Assessment of adequacy of financial resources- capital and liquid assets

  • Most firms relied on prescribed regulatory minimum thresholds as their capital resource requirements. Their own assessment of resources was generally poor and did not cover the material risks and potential harms arising from their business activities.

  • Most firms did not perform adequate stress testing or scenario analysis and did not consider the impact of a material decrease in the rate of growth.

  • A small number of firms did not calculate the formulaic regulatory requirements correctly.

  • Most firms did not understand their liquidity risks adequately. This resulted in weak liquidity risk management frameworks and inadequate assessments of their liquid assets requirement.

  • Some firms appeared to be reliant on the group or parent for funding their activities on an ongoing basis.
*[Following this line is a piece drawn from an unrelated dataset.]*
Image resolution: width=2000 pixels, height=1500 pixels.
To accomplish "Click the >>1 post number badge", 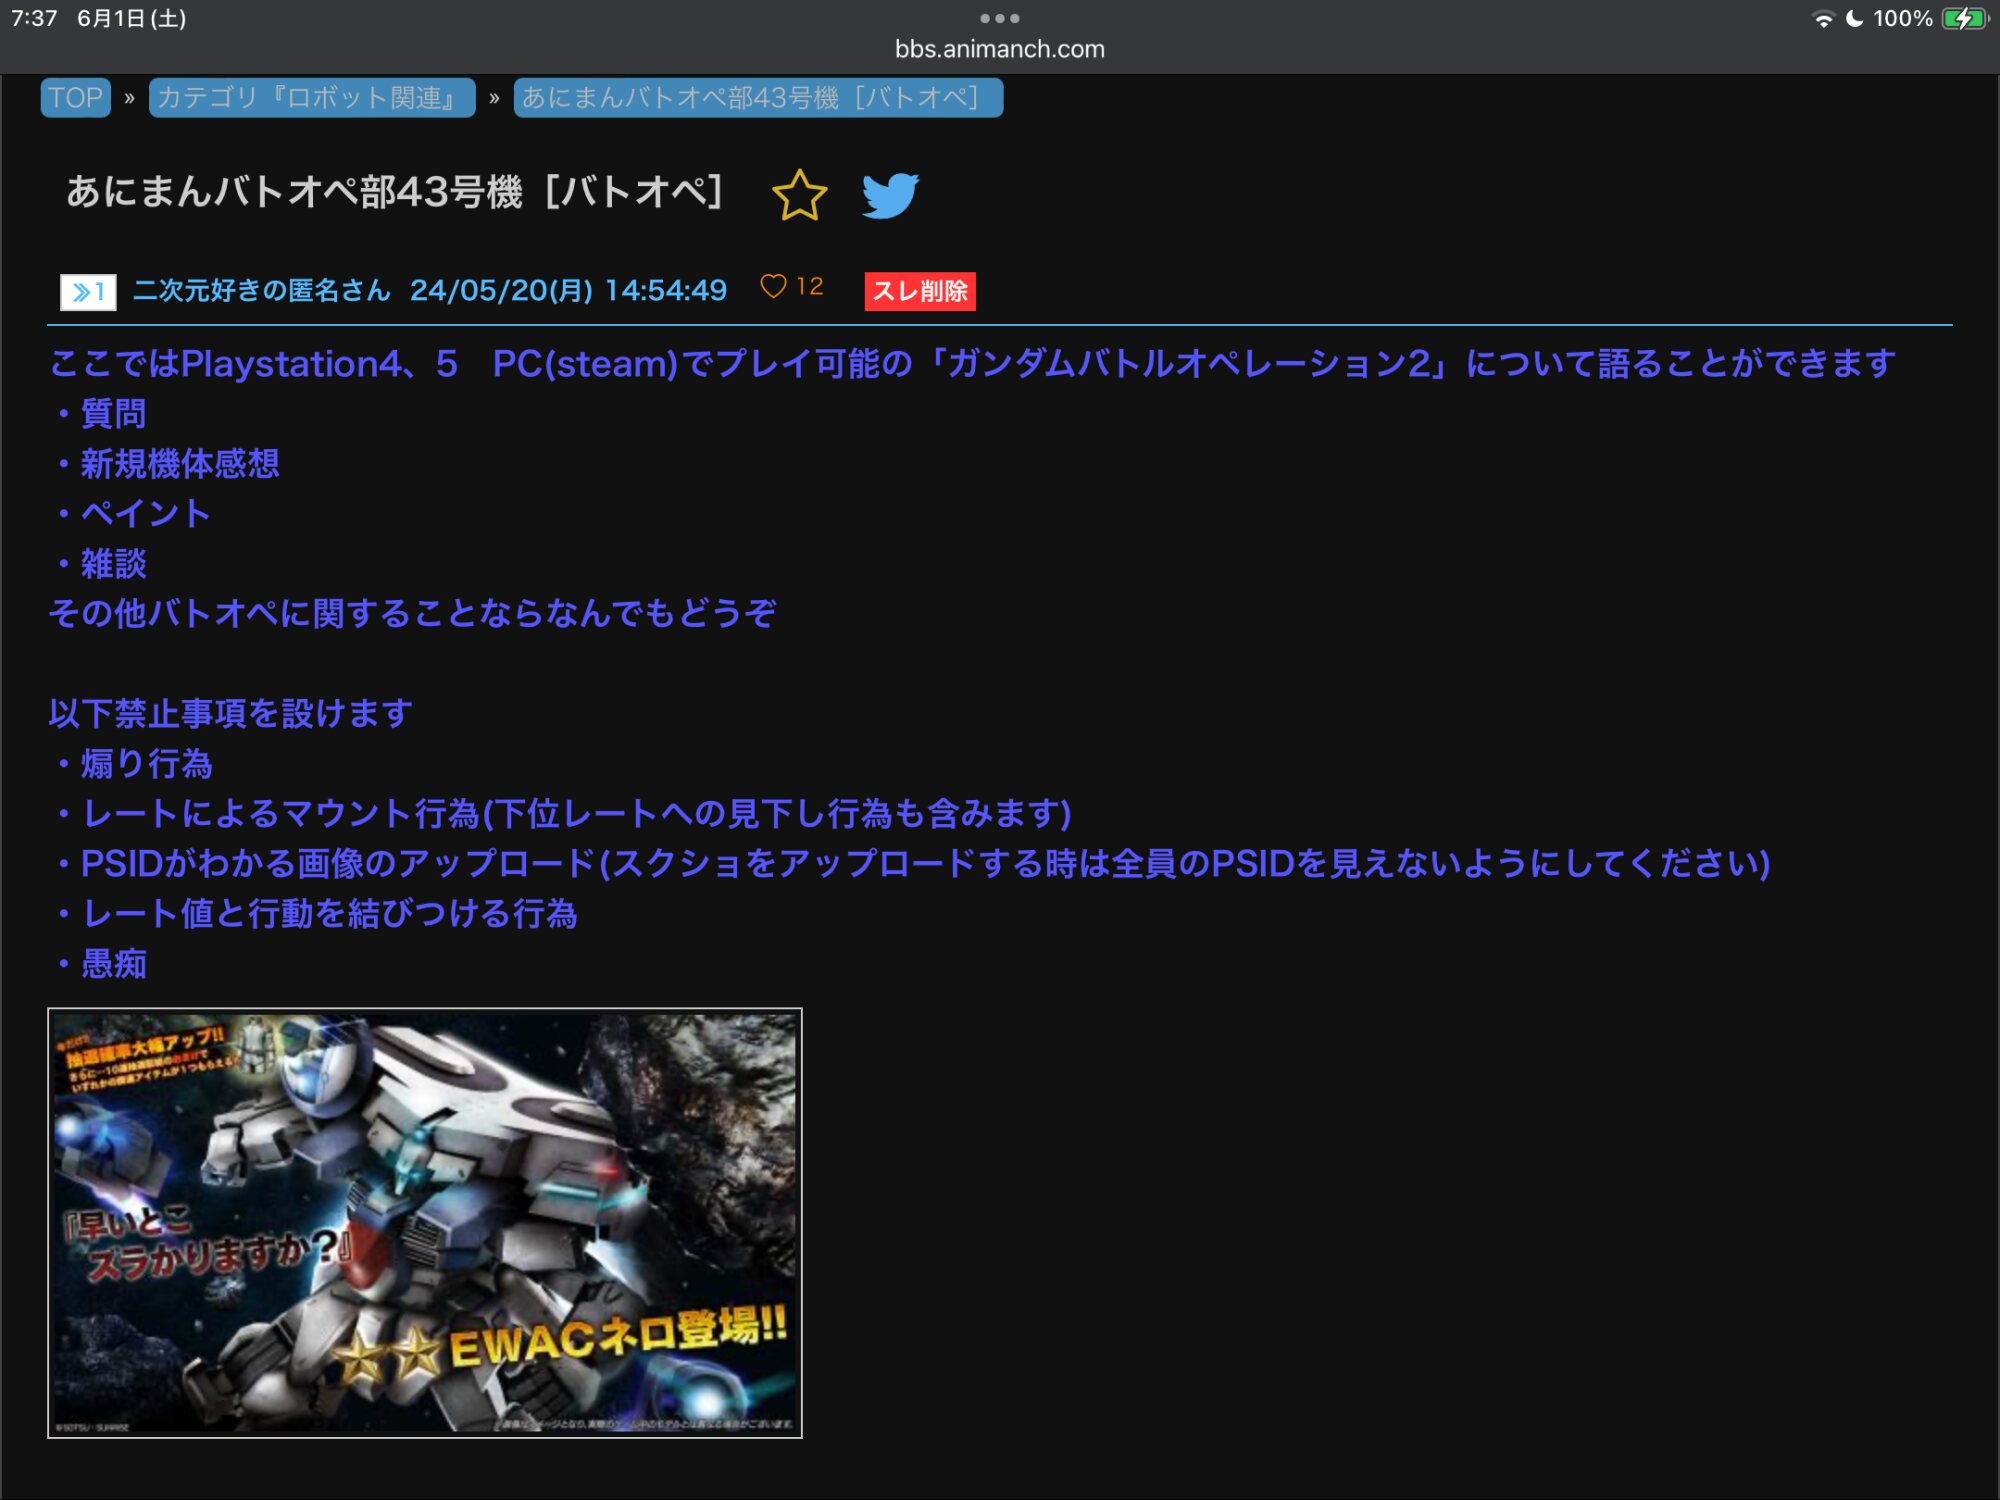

  • Most firms did not perform a meaningful liquidity stress test. These deficiencies in capital and liquidity assessments can adversely impact the ability of a firm to meet its liabilities at all times and continue as a going concern in times of stress. It can also result in an inability to pay redress to consumers in the case of upheld complaints.


Wind-down plans

  • Most firms had significant deficiencies in wind-down plans. These plans lacked operational analysis and had inadequate resource assessment.

  • There was a lack of consideration of events which are likely to make a firm unviable.

  • Most firms did not have clear wind-down triggers and had optimistic assessments of the time required to complete the wind down. There was significant reliance on the income generated from divestments with inadequate consideration of the practical challenges involved.

  • Most firms did not consider the impact of dependencies on other parts of the group. These factors can hinder the ability of a firm to wind down in orderly manner, resulting in serious harm to consumers and financial markets.

Expectation of Firms.

The FCA expect all fast-growing firms to continually identify, assess and manage the risks arising from their activities and associated growth. They must also hold adequate financial and non-financial resources to cover these risks and mitigate potential harm.


Regulated firms are expected to:

  • Have robust plans in place to understand their likely future growth, and to maintain sufficient resources to manage growth or unexpected stress. It Is also expected that the risk management practices evolve in line with growth in business.

  • Update their risk management framework and governance arrangements to ensure that they remain proportionate and fit for purpose. This should include consideration of the resourcing needs of risk, compliance and audit functions.

  • Ensure that the assessment of adequacy of financial resources continues to be commensurate with the size, complexity and forecast growth of the business. This includes regular stress testing and scenario analysis, that is proportionate in nature.

  • Embed a liquidity risk management framework including liquidity risk policies, controls, contingency funding plans and stress testing.

  • To provide accurate and complete data in their regulatory submissions. Poor quality of regulatory data submissions can be an indicator of weaknesses in firms' systems and controls.